[Saved data entries]
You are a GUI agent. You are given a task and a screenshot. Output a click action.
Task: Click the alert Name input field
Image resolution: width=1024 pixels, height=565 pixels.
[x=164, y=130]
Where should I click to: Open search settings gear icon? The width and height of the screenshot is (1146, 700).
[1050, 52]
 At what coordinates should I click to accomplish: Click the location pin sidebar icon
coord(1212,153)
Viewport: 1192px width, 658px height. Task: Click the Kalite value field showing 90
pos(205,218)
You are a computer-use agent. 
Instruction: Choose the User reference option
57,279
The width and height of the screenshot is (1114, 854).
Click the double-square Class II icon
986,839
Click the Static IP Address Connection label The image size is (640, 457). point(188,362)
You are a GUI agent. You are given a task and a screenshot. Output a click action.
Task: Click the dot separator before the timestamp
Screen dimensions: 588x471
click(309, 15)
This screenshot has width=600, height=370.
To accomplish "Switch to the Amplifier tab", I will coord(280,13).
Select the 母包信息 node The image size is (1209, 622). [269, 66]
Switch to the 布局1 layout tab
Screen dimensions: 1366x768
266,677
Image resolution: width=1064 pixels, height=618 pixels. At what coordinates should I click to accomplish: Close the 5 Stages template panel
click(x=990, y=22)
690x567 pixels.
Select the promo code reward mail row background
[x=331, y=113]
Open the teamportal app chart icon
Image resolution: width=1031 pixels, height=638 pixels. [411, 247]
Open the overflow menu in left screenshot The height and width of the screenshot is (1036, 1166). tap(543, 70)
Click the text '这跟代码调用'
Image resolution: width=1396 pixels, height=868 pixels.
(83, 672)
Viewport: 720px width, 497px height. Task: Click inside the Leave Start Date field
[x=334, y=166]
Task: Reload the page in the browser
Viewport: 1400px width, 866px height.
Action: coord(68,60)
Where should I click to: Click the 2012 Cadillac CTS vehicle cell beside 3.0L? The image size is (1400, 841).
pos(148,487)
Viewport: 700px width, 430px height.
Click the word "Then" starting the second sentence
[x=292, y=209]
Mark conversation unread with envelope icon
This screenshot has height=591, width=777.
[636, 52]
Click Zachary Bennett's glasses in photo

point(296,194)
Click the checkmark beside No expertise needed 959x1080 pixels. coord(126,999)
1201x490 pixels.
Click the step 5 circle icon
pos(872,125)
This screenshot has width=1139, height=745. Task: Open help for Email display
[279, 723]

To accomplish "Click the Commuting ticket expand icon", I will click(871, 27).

**About this exercise**
Collect each line above holding the string "will".

**Response to the exercise**
To accomplish "Switch to the Amplifier tab", I will coord(280,13).
To accomplish "Click the Commuting ticket expand icon", I will click(871, 27).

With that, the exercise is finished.